寮までは十五分くらいの道程だ。僕とスピカは、疲れて眠ってしまったロロとリュリュの面倒を見ながら、チョコレートリリー寮を目指した。
「よし、降りるよ」
僕がベルを鳴らすと、するするとバスはスピードをゆるめ、静かに止まった。
「ありがとうございます」
パスケースを見せ、ロロを背負う。
「リュリュ、おれの背中へおいで……あはは、エーリクはいつも、電池切れのロロをこんな気持ちで背負っていたのかなって、親にでもなったような気分だよ」
「ところで、リュリュは何号室なのかなあ」
「えっ、知らなかったの?リュリュは君たちふたりと同室だよ。今日工事が入ってるはずだ。オールドミスが不思議な魔法を使って、もう一人分のベッドと勉強机、搬入してるはず。荷物は確か、お師匠様のリアムさんだっけ、あの方が仕立てたパジャマが届くの楽しみなんだって、嬉しそうに言ってたよ」
「えーっ!!!!」
リヒトにそう告げられ、僕は嬉しい悲鳴をあげた。ますます寮生活が楽しくなりそうだ。
「リアムさん、いつもぐったりしてる印象だけど、愛弟子のためならって頑張ったんだろうなあ。今晩は僕のパジャマを貸してあげよう」
これから二人分の着替えをさせなきゃいけないのかと思っていると、僕の気持ちを汲んでくれたのか、ふたりが静かに笑い声を漏らした。
「ぼくらも手伝うよ。部屋、行ってもいい?」
「うん!ありがとう、たすかる……ふふ、リュリュも、すっかりスピカの背中がお気に入りのようだね。かわいい。モノクル、気をつけて外さなきゃいけない」
部屋に入ると、ふわりと甘い香りがした。
「ママ・スノウがパピエダルメニイを炊いてくれたんだ、きっと。
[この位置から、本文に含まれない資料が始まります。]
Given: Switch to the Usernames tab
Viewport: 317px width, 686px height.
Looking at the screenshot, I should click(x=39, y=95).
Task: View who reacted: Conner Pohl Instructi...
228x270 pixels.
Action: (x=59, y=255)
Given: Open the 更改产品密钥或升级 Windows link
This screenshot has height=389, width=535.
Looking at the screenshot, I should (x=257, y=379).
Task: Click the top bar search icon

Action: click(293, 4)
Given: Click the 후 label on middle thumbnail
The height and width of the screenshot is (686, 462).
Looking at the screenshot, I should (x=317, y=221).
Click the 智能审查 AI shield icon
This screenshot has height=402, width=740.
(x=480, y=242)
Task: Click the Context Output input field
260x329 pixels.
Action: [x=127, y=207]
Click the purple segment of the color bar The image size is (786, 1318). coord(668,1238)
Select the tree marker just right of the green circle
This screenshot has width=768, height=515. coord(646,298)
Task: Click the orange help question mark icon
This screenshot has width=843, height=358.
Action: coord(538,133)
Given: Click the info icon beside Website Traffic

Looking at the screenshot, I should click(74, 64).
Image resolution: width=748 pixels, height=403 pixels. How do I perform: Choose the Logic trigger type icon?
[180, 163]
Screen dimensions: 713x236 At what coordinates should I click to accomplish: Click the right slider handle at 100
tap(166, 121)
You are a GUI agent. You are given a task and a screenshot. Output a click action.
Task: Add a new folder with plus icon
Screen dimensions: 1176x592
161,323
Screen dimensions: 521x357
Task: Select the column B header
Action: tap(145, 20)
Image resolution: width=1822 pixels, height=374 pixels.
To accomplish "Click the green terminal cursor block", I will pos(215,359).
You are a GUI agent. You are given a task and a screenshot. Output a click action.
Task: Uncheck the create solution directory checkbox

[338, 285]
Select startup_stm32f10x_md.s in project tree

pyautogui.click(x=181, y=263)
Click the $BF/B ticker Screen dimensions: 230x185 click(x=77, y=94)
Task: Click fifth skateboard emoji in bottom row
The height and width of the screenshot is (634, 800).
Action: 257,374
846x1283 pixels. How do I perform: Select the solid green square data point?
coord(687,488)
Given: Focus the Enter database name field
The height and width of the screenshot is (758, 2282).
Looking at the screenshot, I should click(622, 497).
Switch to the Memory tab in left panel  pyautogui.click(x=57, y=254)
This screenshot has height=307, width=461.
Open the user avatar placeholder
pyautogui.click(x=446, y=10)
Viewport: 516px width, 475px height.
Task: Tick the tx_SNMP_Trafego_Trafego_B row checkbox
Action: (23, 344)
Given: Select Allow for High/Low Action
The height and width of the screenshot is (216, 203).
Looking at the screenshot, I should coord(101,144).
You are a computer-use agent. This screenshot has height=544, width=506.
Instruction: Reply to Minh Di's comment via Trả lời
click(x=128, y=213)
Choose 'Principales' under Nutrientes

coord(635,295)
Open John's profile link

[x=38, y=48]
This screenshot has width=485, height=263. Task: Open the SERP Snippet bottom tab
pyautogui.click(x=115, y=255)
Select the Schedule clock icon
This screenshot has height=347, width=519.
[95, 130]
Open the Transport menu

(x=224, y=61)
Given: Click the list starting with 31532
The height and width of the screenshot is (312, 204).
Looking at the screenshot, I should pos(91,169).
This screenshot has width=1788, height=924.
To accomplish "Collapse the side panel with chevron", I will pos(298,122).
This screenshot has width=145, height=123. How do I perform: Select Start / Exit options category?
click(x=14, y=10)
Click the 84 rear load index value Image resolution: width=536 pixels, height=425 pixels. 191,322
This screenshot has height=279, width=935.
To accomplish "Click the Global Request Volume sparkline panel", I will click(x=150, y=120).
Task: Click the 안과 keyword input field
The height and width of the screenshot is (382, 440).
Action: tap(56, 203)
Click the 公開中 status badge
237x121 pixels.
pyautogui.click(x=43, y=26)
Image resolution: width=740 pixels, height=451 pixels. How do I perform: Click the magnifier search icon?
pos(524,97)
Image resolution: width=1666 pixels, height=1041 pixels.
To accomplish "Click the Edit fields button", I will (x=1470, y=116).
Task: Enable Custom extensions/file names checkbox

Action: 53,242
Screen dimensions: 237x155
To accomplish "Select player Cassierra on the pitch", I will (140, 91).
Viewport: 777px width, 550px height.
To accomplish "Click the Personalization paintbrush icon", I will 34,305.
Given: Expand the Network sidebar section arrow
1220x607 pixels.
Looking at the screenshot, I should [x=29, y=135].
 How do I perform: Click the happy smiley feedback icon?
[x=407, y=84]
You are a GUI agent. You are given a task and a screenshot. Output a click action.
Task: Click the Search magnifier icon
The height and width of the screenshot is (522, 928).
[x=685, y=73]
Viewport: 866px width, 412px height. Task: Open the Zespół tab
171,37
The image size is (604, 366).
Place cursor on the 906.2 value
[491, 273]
随分広くなったな……一体何者なんだろう、ママ・スノウは」
ロロをベッドに座らせる。自力で座らせるのが難しそうだったので、横たわらせてローブを脱がした。
「ごめんね、ちょっと触るよ」
ボタンをぷちぷちとはずしていく。一番低い位置にあった棚から、ワンピースのようなナイティをとりだし、起こさないように頑張って着せる。この作業にも、随分慣れた。
「よし、眠り姫、おやすみなさい」
「手伝って!うまくいかない!」
リヒトがこっちこっちという。パジャマを一着持っていって、肌着姿のリュリュに着せる。
「お見事」
「さすがロロで慣れてるだけはある」
「ふふ……二人も眠り姫を抱えることになってしまった。朝が大変そうだ」
「まあ大変なら呼んでよ、隣の部屋だし」
「うん。気にしないで頼って。それじゃ、またあした。楽しい一日だったなぁ。二人とも、本当にありがとう」
「こちらのせりふさ。おやすみなさい」
「おやすみ。また明日ゆっくり語り合おうね」
ぱたん、と扉をしめて、二人は部屋へと帰っていった。
あっというまに過ぎ去った夢のような時間や思い出に思いを馳せていたら、急に眠気がやって来て、そのまま僕は、とろとろと眠りへと落ちていった。